Software Forestry 0x03: Overgrowth, Catalogued
Previously, we talked about What We Talk About When We Talk About Tech Debt, and that one of the things that makes that debt metaphor challenging is that it has expanded to encompass all manner of Overgrowth, not all of which fits that financial mental model.
From a Forestry perspective, not all the things that have been absorbed by “debt” are necessarily bad, and aren’t always avoidable. Taking a long-term, stewardship-focused view, there’s a bunch of stuff that’s more like emergent properties of a long-running project, as opposed to getting spendy with the credit card.
So, if not debt, what are we talking about when we talk about tech debt?
It’s easy to get over-excited about Lists of Things, but I got into computer science from the applied philosophy side, rather than the applied math side. I think there are maybe seven categories of “Overgrowth” that are different enough to make it useful to talk about them separately:
1. Actual Tech Debt.
Situations where an explicit decision to do something “not as good” to ship faster. There’s two broad subcategories here: using a hacky or unsustainable design to move faster, and cutting scope to hit a date.
In fairness, the original Martin Fowler post just talks about “cruft” in a broad sense, but generally speaking “Formal” (orthodox?) tech debt assumes a conscious choice to accept that debt.
This is the category where the debt analogy works the best. “I can’t buy this now with cash on hand, but I can take on more credit.” (Of course, this also includes “wait, what’s a variable rate?”)
In my experience, this is the least common species of Overgrowth, and the most straightforwardly self correcting. All development processes have some kind of “things to do next” list or backlog, regardless of the formal name. When making that decision to take on the debt, you put an item on the todo list to pay it off.
That list of cut features becomes the nucleus of the plan for the next major version, or update, or DLC. Sometimes, the schedule did you a favor, you realize it was a bad idea, and that cut feature debt gets written off instead of paid off.
The more internal or infrastructure–type items become those items you talk about with the phrase “we gotta do something about…”; the logging system, the metrics observability, that validation system, adding internationalization. Sometimes this isn’t a big formal effort, just a recognition that the next piece of work in that area is going to take a couple extra days to tidy up the mess we left last time.
Fundamentally, paying this off is a scheduling and planning problem, not a technical one. You had to have some kind of an idea about what the work was to make the decision to defer the work, so you can use that same understanding to find it a spot on the schedule.
That makes this the only category where you can actually pay it off. There’s a bounded amount of work you can plan around. If the work keeps getting deferred, or rescheduled, or kicked down the road, you need to stop and ask yourself if this is actually debt or a something asperational that went septic on you.
2. We made the right decision, but then things happened.
Sometimes you make the right decisions, don’t choose to take on any debt, and then things happen and the world imposes work on you anyway.
The classic example: Third party libraries move forward, the new version isn’t cleanly backwards compatible, and the version you’re using suddenly has a critical security flaw. This isn’t tech debt, you didn’t take out a loan! This is more like tech property taxes.
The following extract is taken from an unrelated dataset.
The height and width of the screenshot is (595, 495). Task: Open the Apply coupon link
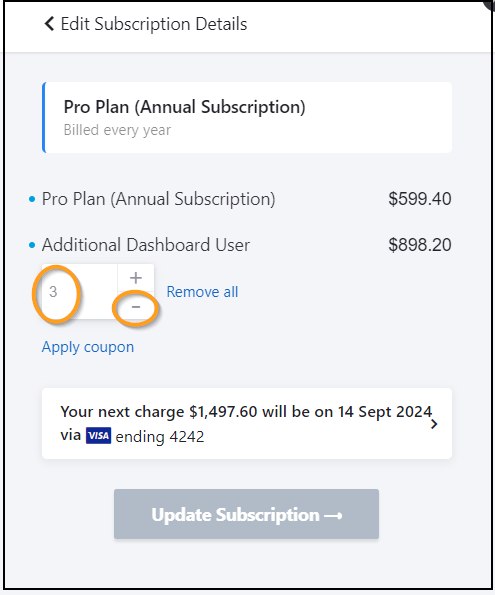(88, 347)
This is also a planning problem, but tricker, because it’s on someone else’s schedule. Unlike the tech debt above, this isn’t something you can pay down once. Those libraries or frameworks are going to keep getting updated, and you need to find a way to stay on top of them without making it a huge effort every time.
Of course, if they stop getting updated you don’t have an ongoing scheduling problem anymore, but you have the next category…
3. It seemed like a good idea at the time.
Sometimes you just guess wrong, and the rest of the world zigs instead of zags. You do your research, weigh the pros and cons, build what you think is the right thing, and then it’s suddenly a few years later and your CEO is asking why your best-in-class data rich web UI console won’t load on his new iPad, and you have to tell him it’s because it was written in Flash.
You can’t always guess right, and sometimes you’re left with something unsupported and with no future. This is very common; there’s a whole lot of systems out there that went all-in on XML-RPC, or RMI, or GWT, or Angular 1, or Delphi, or ColdFusion, or something else that looked like it was going to be the future right up until it wasn’t.
Personally, I find this to be the most irritating. Like Han Solo would say, it’s not your fault! This was all fine, and then someone you never met makes a strategic decision, and now you have to decide how or if you’re going to replace the discontinued tech. It’s really easy to get into a “if it ain’t broke don’t fix it” headspace, right up until you grind to a halt because you can’t hire anyone who knows how to add a new screen to the app anymore. This is when you start using phrases like “modernization effort”.
4. We did the best we could but there are better options now.
There’s a lot more stuff available than there used to be, and so sometimes you roll onto a new project and discover a home-brew ORM, or a hand-rolled messaging queue, or a strange pattern, and you stop and realize that oh wait, this was written before “the thing I would use” existed. (My favorite example of this is when you find a class full of static final constants in an old Java codebase and realize this was from before Java 5 added enums.)
A lot of the time, the custom, hand-rolled thing isn’t necessarily “worse” than some more recent library or framework, but you have to have some serious conversations about where to spend your time; if something isn’t your core business and has become a commodity, it’s probably not worth pouring more effort in to maintaining your custom version. Everyone wants to build the framework, but no one really wants to maintain the framework. Is our custom JSON serializer really still worth putting effort into?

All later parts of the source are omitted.